─── Data supplied

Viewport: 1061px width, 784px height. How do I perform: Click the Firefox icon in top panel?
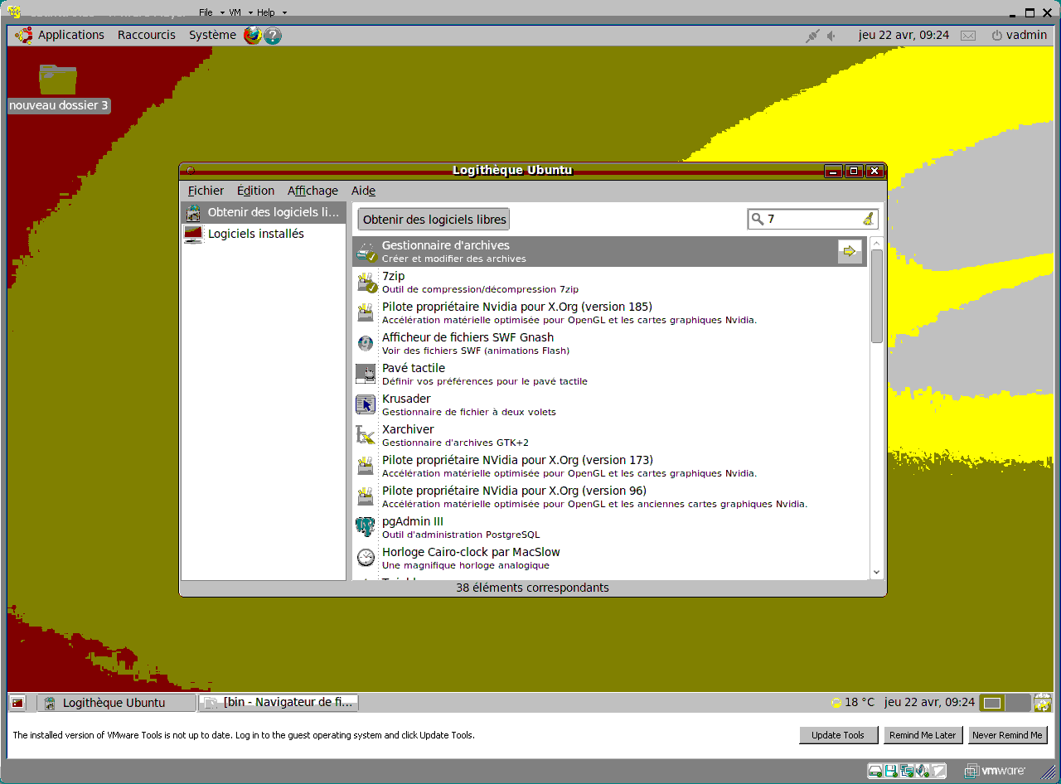pyautogui.click(x=253, y=36)
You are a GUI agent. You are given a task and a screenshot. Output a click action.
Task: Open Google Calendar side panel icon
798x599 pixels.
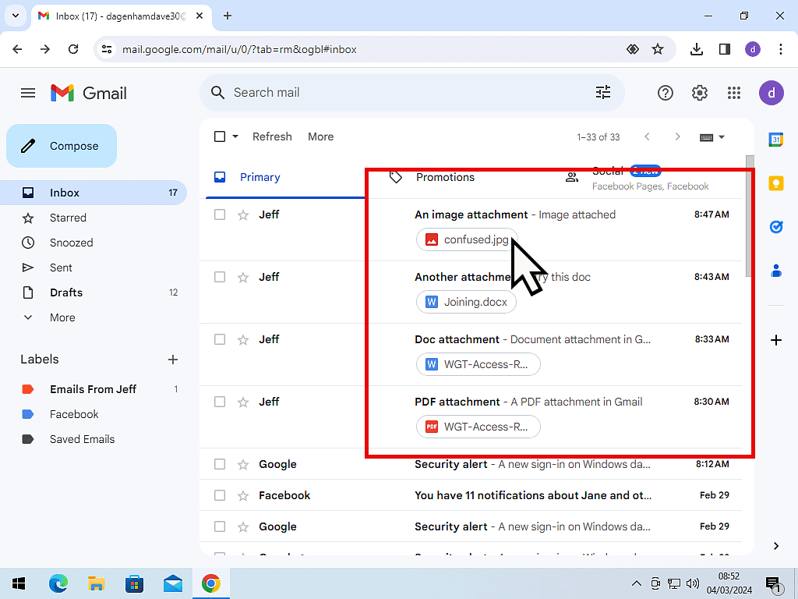pyautogui.click(x=775, y=140)
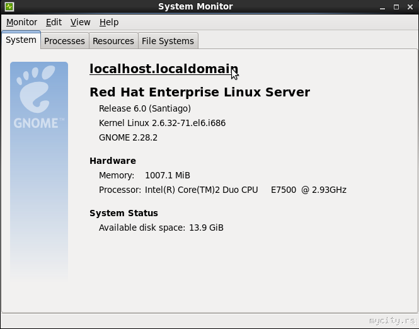Image resolution: width=419 pixels, height=329 pixels.
Task: Maximize the System Monitor window
Action: 397,7
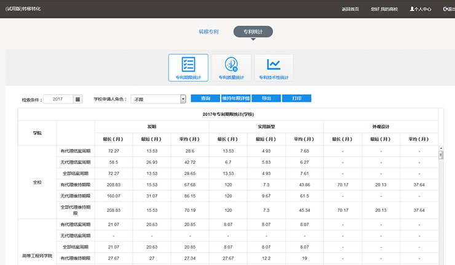
Task: Click the 发明 column group header
Action: [x=151, y=126]
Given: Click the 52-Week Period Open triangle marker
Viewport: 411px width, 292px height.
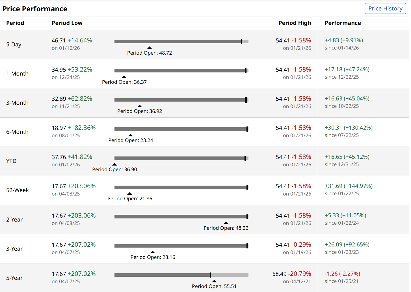Looking at the screenshot, I should (130, 194).
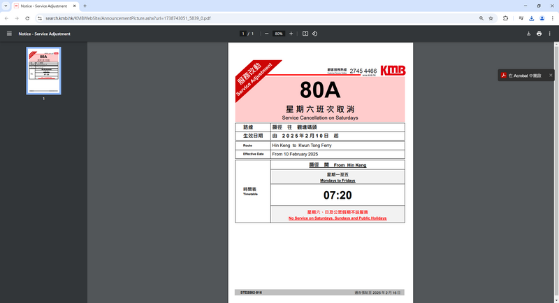Open the Chrome three-dot menu
The image size is (559, 303).
point(551,18)
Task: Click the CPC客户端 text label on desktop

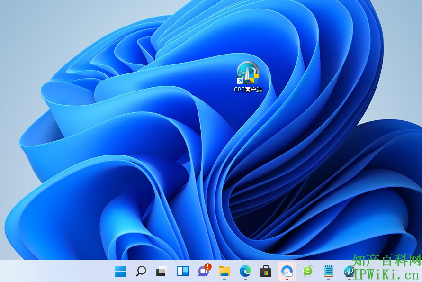Action: point(248,89)
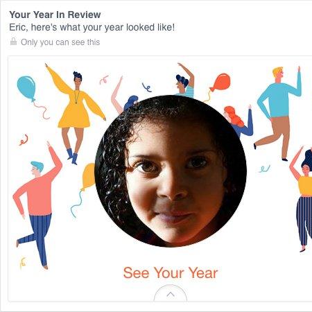Click the blue balloon illustration
The height and width of the screenshot is (312, 312).
[26, 88]
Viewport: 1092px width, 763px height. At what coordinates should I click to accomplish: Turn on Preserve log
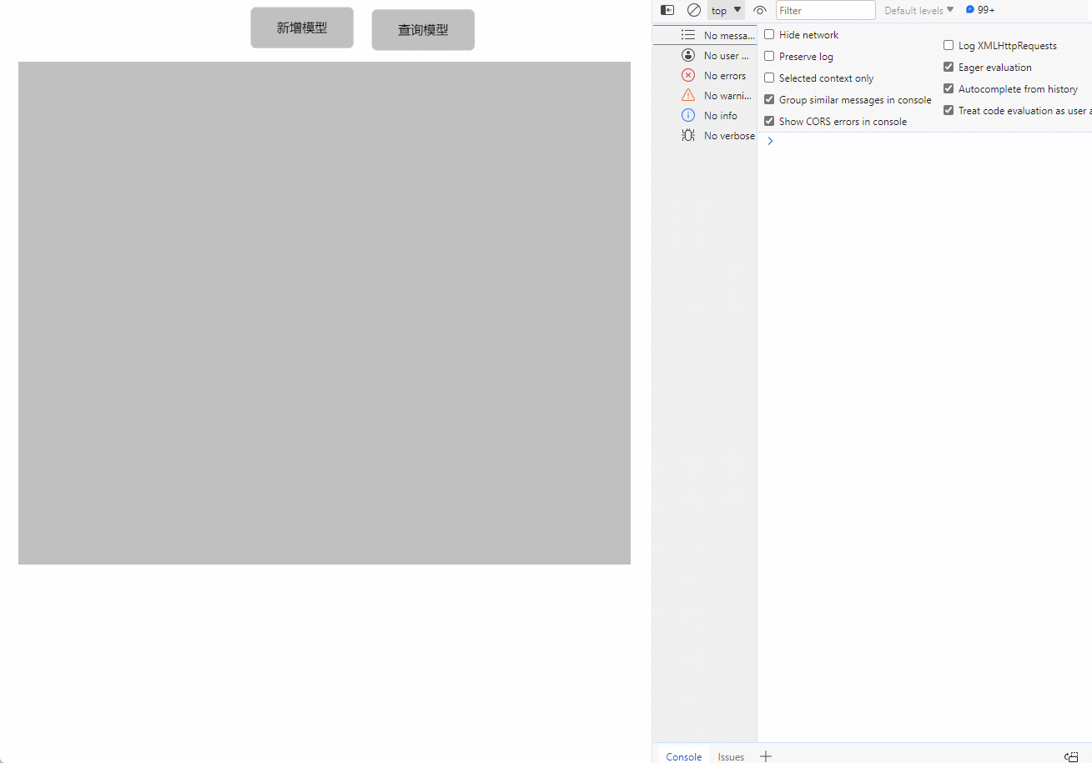[769, 57]
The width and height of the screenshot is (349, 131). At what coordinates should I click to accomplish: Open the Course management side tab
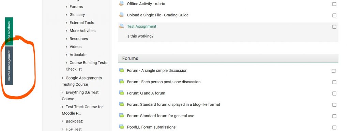pyautogui.click(x=9, y=66)
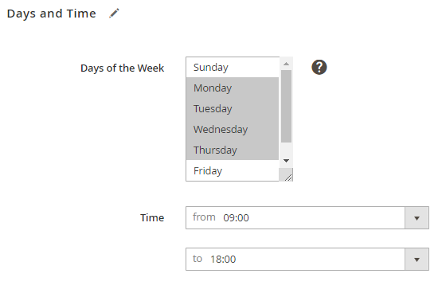Select Friday in the days list
This screenshot has height=293, width=438.
[x=233, y=170]
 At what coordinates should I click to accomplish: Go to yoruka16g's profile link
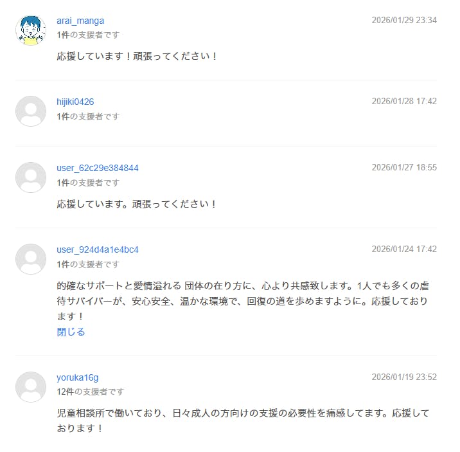(x=78, y=377)
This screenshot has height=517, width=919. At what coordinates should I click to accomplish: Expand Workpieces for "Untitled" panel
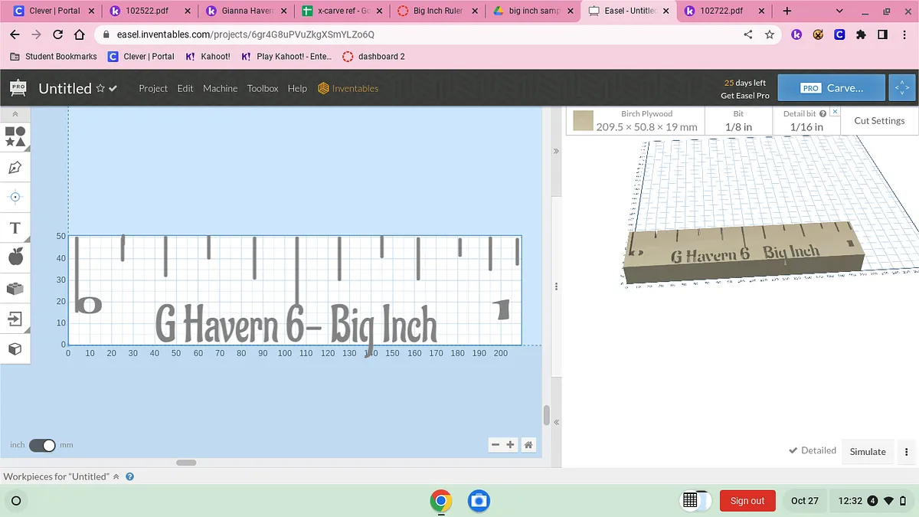click(x=116, y=476)
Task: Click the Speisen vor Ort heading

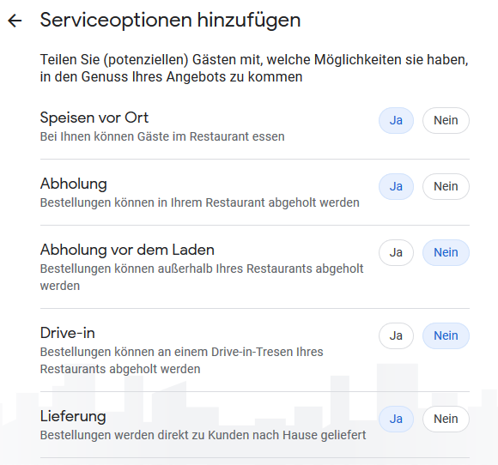Action: (94, 118)
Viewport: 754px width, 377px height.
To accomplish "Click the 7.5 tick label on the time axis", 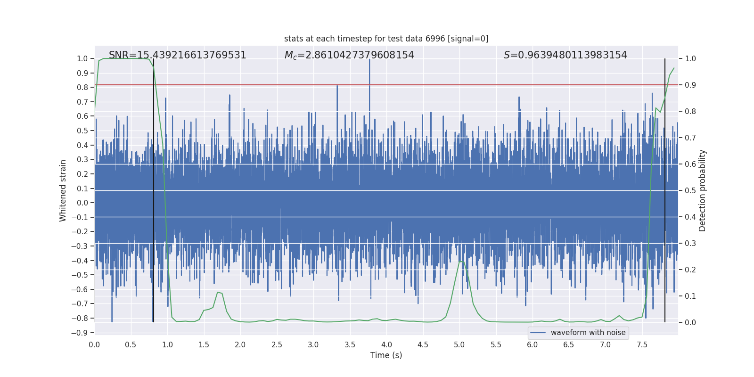I will (x=641, y=344).
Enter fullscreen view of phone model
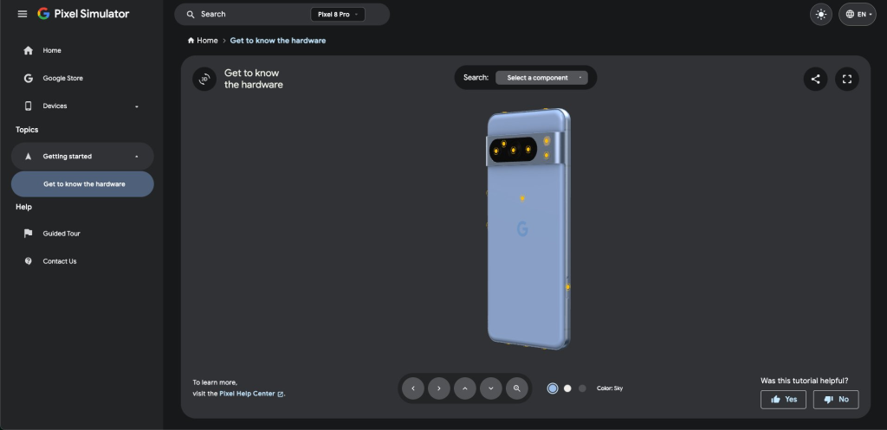The image size is (887, 430). [x=847, y=79]
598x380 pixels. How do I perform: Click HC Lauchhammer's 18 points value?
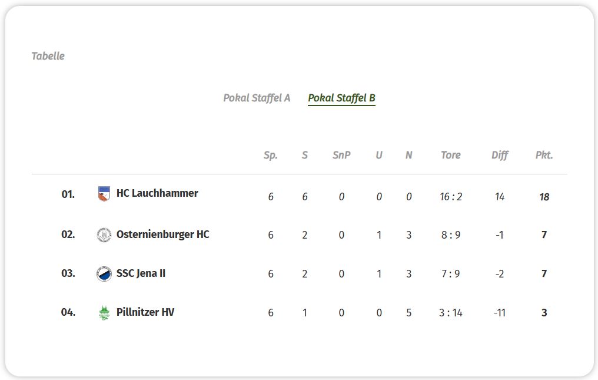coord(544,197)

──────

Exercise instructions.
All lines from the first in the listing above to the line containing "Task: Open Google Calendar side panel icon", inclusive, go in the output exactly as they are; no pictures go in.

Exercise solution.
Viewport: 1061px width, 784px height. How do I perform: Click the Firefox icon in top panel?
pyautogui.click(x=253, y=36)
You are a GUI agent. You are given a task and a screenshot. Output a click action.
Task: Open Google Calendar side panel icon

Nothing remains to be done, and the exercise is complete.